JAKARTA, POSKOTA.CO.ID - Anak angkat Ruben Onsu, Betrand Peto atau Alfonsius Toribio Tenkudi (ATT) dilaporkan ke Polda Metro Jaya atas dugaan tindak pidana kekerasan seksual. Laporan tersebut dibuat seorang wanita berinisial AW.
"Polda Metro Jaya telah menerima laporan dugaan tindak pidana kekerasan seksual pada hari Sabtu tanggal 12 September 2026, sekira pukul 10.00 pagi," kata Kasubbid Penmas Bidhumas Polda Metro Jaya, AKBP Onkoseno saat dikonfirmasi, Senin, 14 September 2026.

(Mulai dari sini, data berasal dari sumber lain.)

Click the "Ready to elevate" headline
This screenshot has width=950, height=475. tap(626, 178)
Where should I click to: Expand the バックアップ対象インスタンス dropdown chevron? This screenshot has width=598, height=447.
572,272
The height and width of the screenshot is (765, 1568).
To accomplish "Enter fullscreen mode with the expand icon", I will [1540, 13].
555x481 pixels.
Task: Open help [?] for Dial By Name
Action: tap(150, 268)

Dalam laporan tersebut, AW tercatat sebagai pelapor sekaligus korban, sedangkan pihak yang dilaporkan merupakan laki-laki berinisial ATT. Setelah laporan diterima, penyidik Polda Metro Jaya melakukan sejumlah proses administrasi untuk tahap penyelidikan.
"Selanjutnya setelah laporan polisi diterima, kemudian dilakukan serangkaian membuat administrasi penyelidikan dan selanjutnya dari tim penyidik yang menangani akan meminta keterangan terhadap pelapor, saksi-saksi, juga akan meminta visum," ujarnya.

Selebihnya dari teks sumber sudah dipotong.